SEDAN — James Rainbolt typically can tackle most problems at his rural water plant with some extra time or money.
But he can’t fix this.
“I just can’t make it rain,” he said.
Like others across southeast Kansas, Rainbolt remains helpless as he watches a persistent drought dry up the local water supply. He runs a public wholesale water supply district that provides the drinking water for several cities and rural water districts. The lack of rain has been so severe that it’s now threatening the water district’s intake pipe, which brings water from a local lake to the treatment plant.
As lake levels fall, the angle at which the 8-inch pipe meets a floating pump station grows steeper and steeper, stressing the flexible joint. If the joint breaks, the consequences would be catastrophic, instantly cutting the water supply for thousands of people, businesses and schools across three counties.
“If we break it, we have no water. Period,” said Jack Warren, the mayor of Sedan, a county seat about 100 miles southeast of Wichita and the largest customer of the water district.
This part of Kansas is suffering what the U.S. Drought Monitor characterizes as exceptional drought, its most severe category. While droughts frequently wreak havoc on agriculture here, residents are facing unprecedented challenges with drinking water supplies. This corner of the state, which lacks the vast underground aquifers that sit below much of Kansas, is overly reliant on surface water such as lakes and rivers.

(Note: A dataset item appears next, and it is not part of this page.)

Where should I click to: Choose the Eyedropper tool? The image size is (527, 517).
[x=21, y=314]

That means small towns and ranches face tough and expensive choices on where to draw water from, a problem likely to increase as climate change brings more extreme weather. And it’s a quandary that stretches far beyond Kansas. Persistent drought is plaguing communities across the country’s interior: The map created by the U.S. Drought Monitor shows its deepest red pockets across Iowa, Kansas, Louisiana, Minnesota, Missouri, Nebraska and Texas, among other states.
Lack of rain has hit crops hard: In Missouri, for example, 40% of the state’s corn crop was classified as poor or very poor, according to the drought monitor. Iowa, the nation’s top corn producer, is in the midst of its worst drought in a decade with about 80% of the state in some measure of drought.

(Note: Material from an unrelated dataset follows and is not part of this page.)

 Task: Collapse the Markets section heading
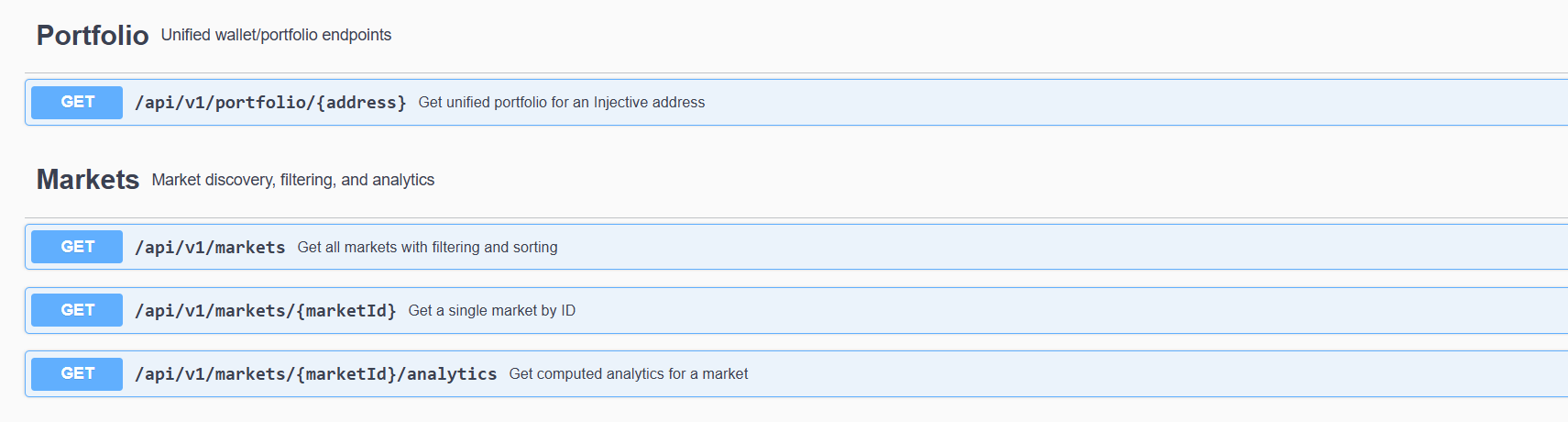pos(87,180)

Prolonged drought has even reached the banks of Lake Superior: Parts of Wisconsin have the most severe drought designation for the first time since the 1999 inception of the U.S. Drought Monitor, said Dennis Todey, director of the U.S. Department of Agriculture’s Midwest Climate Hub.

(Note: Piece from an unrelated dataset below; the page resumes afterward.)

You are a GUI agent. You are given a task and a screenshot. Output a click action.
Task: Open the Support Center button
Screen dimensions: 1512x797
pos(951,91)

“It’s the severity of the drought and the length of the drought that are causing some confounding issues right now,” he said.
In southeast Kansas, locals have taken extraordinary measures to conserve the dwindling lake water supply.
The city pool closed in the middle of the summer. So did the town’s only car wash.
Local schools shut off drinking fountains, furnishing bottled water instead.
A community of about 900 people, Sedan has banned residents from using tap water for plants or lawns, forcing some to get creative. The mayor, for one, has been collecting the water that drains off his basement air conditioning unit to keep outdoor plants alive. The local movie theater is doing the same, allowing locals to come pick up its air conditioning runoff.
“Word’s kind of got around about the various places you can go and get water,” Warren said.
Conservation efforts appear to be working: Warren said Sedan has cut its water usage by about 30% since entering a stage 3 water emergency in early August.